New research has revealed a harsh reality for learners ahead of driving tests recommencing on the 22nd April, with data showing a backlog of almost 1.2 million tests and an unprecedented time for driving instructors, which are over capacity by 56%.
The report released this month by learner driver insurance provider, Marmalade, details the scale of the UK backlog in driving tests as the DVSA prepares for tests to restart.
The data in the report estimates there will be a backlog of 1,160,000 learners waiting to take their test on the 22nd April. That’s enough people to fill Wembley Stadium 13 times over or a queue that would cover the length of the M1 twice.
Marmalade has calculated that the size of the backlog will take over eight months to clear, leaving learners facing some of the biggest delays ever seen.
This problem is further compounded when you consider the decline in the number of driving instructors on the nation’s roads, with analysis suggesting there were 38,778 ADIs as of December 2020 – down by 2.34% on the previous year.
Based on these figures, this works out that each UK driving instructor is currently working with 30.46 learners each. The data shows this places instructors over-capacity by 55.81% and incapable of tackling the backlog efficiently.
Commenting on the research and what this means for both learners and instructors, Lynne Barrie chair of the Approved Driving Instructors National Joint Council:
“Learners should be aware that the number of instructors has declined. The pressure of the backlog is leaving many under pressure to fit their clients into their diaries but there are only so many hours a day that an instructor can safely train their clients. I am concerned that there is a potential for unreasonable pressure from pupils and their families.
“Most instructors I have spoken to say they will need to prioritise their clients so that anyone with imminent practical tests can be helped and then they will organise their diaries for clients they were training before the lockdown came and then any new clients wanting to start to learn to drive. A lot have full diaries and are turning people away so finding an instructor with availability could well be challenging currently.”
In a survey conducted by Marmalade to 1,700 learner drivers in March 2021, it found from the learners which have had tests cancelled in the last year, 33% have reported not having one rebooked until four months later, 22.5% have seen them postponed for 6 months, 15% by 7 months or more, and 20.4% haven’t had a rebooked test at all.
Crispin Moger, CEO of Marmalade which compiled the data and analysis said:
“The ongoing lockdown restrictions over the past year has hit so many learners, many of whom are young people which have felt a considerable impact from the pandemic. An inability to book driving tests and learn, for some has led to isolation, a loss of opportunities in work, education and a huge blow to finances.

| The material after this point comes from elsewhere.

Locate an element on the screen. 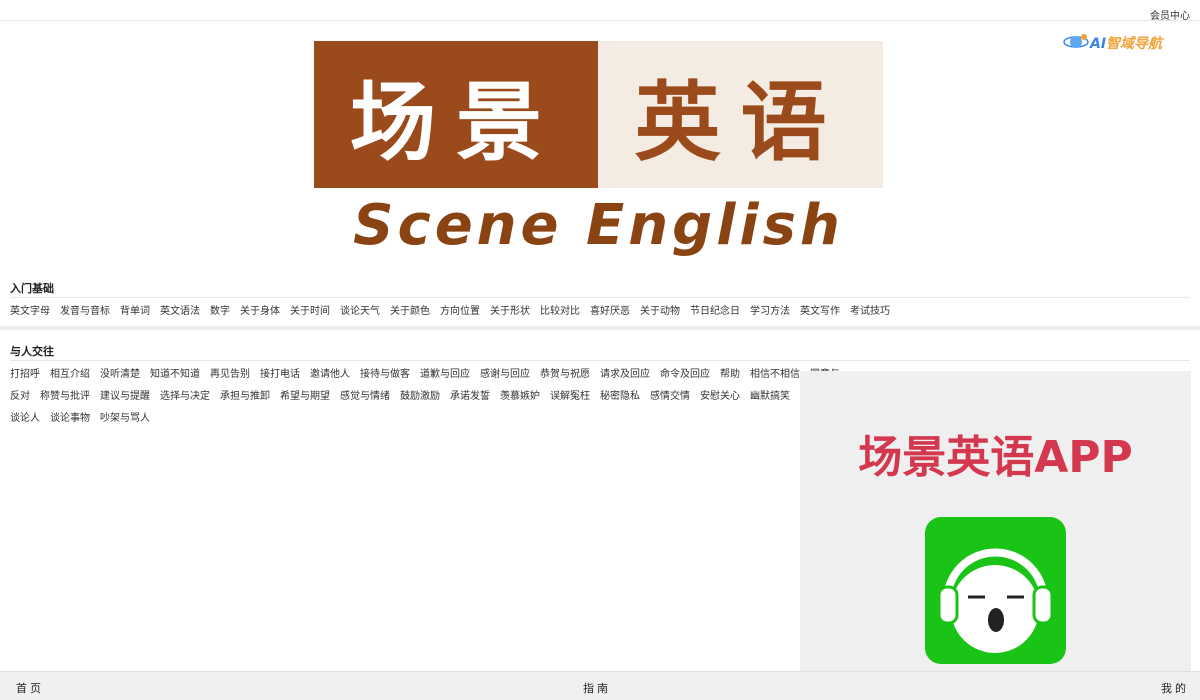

“This backlog and lack of capacity in the industry indicates ongoing challenges to get learners on the road to freedom. My hope is that many learners can find ways around the challenges and the industry can recruit more well-needed instructors!”

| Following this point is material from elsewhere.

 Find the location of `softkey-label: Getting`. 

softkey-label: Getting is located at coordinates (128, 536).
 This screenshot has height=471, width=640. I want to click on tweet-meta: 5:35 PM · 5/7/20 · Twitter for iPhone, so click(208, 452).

Three tips to keep learning if you can’t find an instructor with capacity
Get to know how a car works
Part of the driving test will check your ability to maintain a car, so start getting used to where the oil is and how to check it, how to gauge your tyre’s tread, where engine coolant and screen-wash goes. Can you name what the warning lights mean on the dashboard?

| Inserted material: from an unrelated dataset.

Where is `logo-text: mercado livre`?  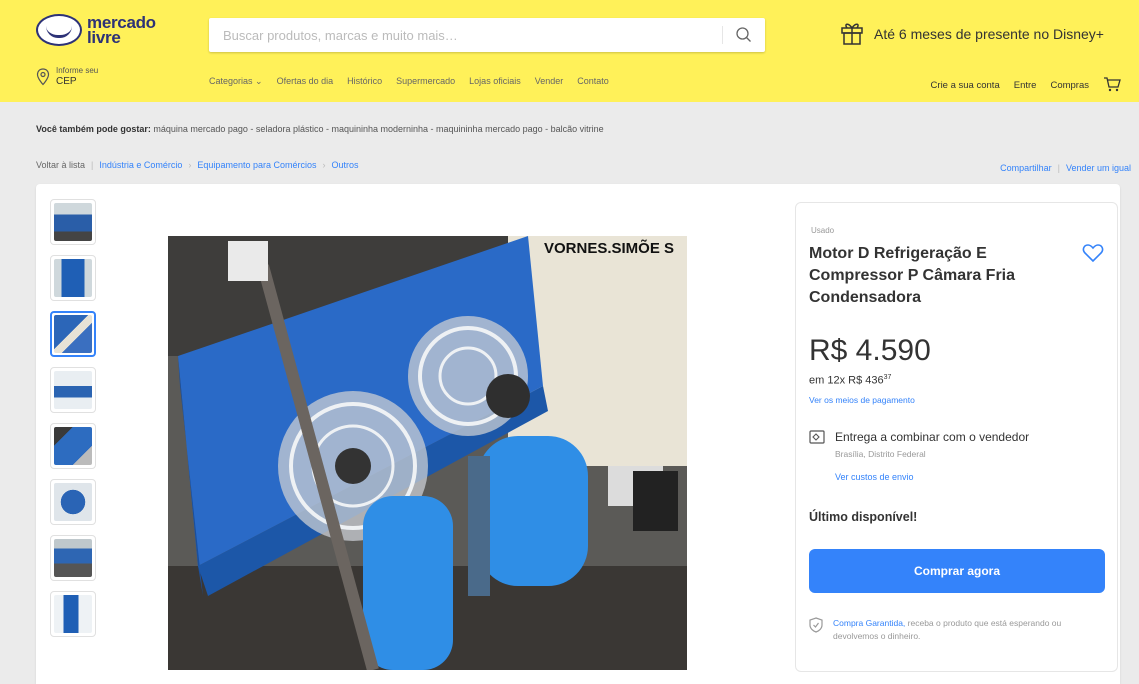
logo-text: mercado livre is located at coordinates (122, 30).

YouTube your way to success
Opt for some advice videos on YouTube which talk around parts of driving you struggle with the most. This might be roundabouts, junctions or dual carriageways for example.
Practise with a family member or friend if you can
Getting extra experience on the road at different times of the day will prove invaluable when it comes to taking your test. The extra time will allow you to master the areas you have found challenging and also to keep your skills and knowledge fresh and test-ready. You will need to make sure your supervising driver is over the age of 21, they have the right learner driver insurance for you to drive their car and have held a full UK licence for at least three years.